LIVRO: “Um Dedo Borrado de Tinta: Histórias de quem não pôde aprender a ler”,
de Catarina Gomes
Ed. Fundação Francisco Manuel dos Santos, Fevereiro de 2024
“O agá chega finalmente ao papel. Depois dele, Horácio prossegue com o desenho das outras letras do seu primeiro nome. “Primeiro é o agá, que não se lê, mas lê-se o ó à frente, eu sei que levava aqui um ó, ainda lá aprendi na escola; aqui tinha, então, aqui fazia assim um rê, assim; aqui era um a e tinha acento; aqui era um quê; ao fim, aqui à frente, era um i, é mesmo assim; e um ó.” Levava, fazia, era. São letras arrancadas ao passado.”
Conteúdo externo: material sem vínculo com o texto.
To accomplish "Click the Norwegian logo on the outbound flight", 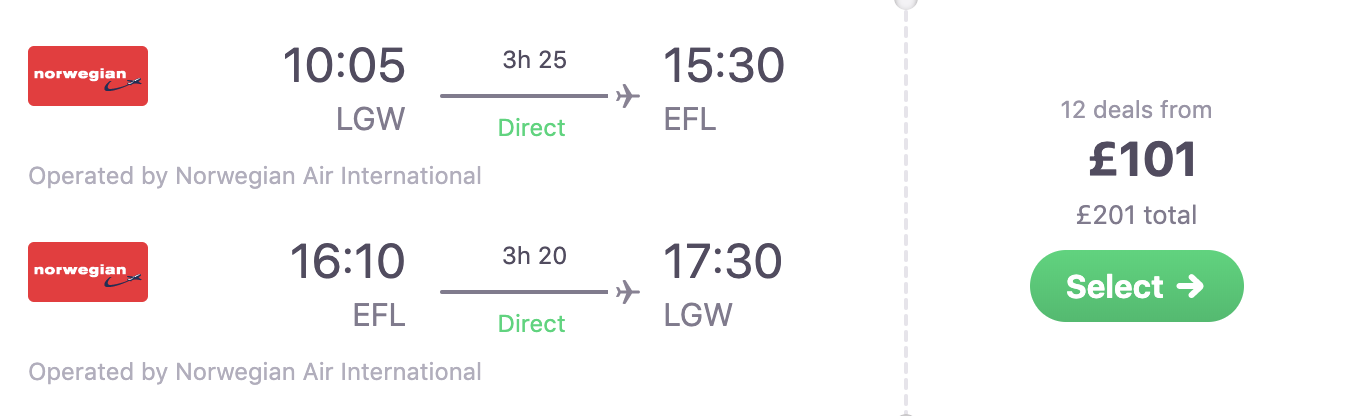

Não é demais sublinhar o quão preciosos são os “retratos” da Fundação Francisco Manuel dos Santos, conjunto de pequenos-grandes livros publicados regularmente desde Maio de 2014 e que, da saúde à cultura, da ciência à justiça, da educação ao ambiente, das questões sociais à política, nos trazem um olhar próximo sobre a realidade do país e nos ajudam a compreender o que fomos e o que somos no Portugal de hoje. Faço este preâmbulo - em jeito de convite a que considerem a sua inclusão nas vossas listas de leitura -, na altura em que acabo de ler “Um Dedo Borrado de Tinta: Histórias de quem não pôde aprender a ler”, o mais recente volume dos “Retratos da Fundação”, da autoria de Catarina Gomes. Em seis capítulos, o livro narra as histórias de Horácio, Isabel, Conceição, Maria José, Emília e Olívia na sua relação com as letras, histórias de quem não pôde aprender a ler por razões que se prendem, entre outras, com a falta de condições económicas, com o facto de se ser menina, com a ideia feita de que “o saber não dá pão”.
Com Catarina Gomes percorremos as ruas do Casteleiro, aldeia no concelho do Sabugal. Dizia o recenseamento populacional de 2011 que era aqui, ao nível da freguesia, que existiam proporcionalmente mais analfabetos em Portugal (41,5% dos casteleirenses com mais de dez anos, contra os 5% em termos nacionais). Com ela entramos na casa de algumas pessoas que não tiveram a oportunidade de aprender a ler. São, como todos os analfabetos, “uma camada de passado ainda à mostra” e é esse passado que, nas conversas, vem à superfície. Um passado que traz consigo os manuais do Estado Novo, o quadro de ardósia que “parece triste da cor da noite” mas que “é dele que sai a luz que ensina muitos meninos ao mesmo tempo”, as longas distancias a percorrer até à escola, os castigos quotidianos e bem aceites. Um passado do qual sobraram, em muitos casos, “assinaturas disformes, mal elaboradas, deixando supor que o autor apenas possui um conhecimento vago das letras, podendo desenhá-las ao contrário.” Onde a mágoa e o ressentimento são figuras maiores num emaranhado de emoções que todos fazem por sublimar.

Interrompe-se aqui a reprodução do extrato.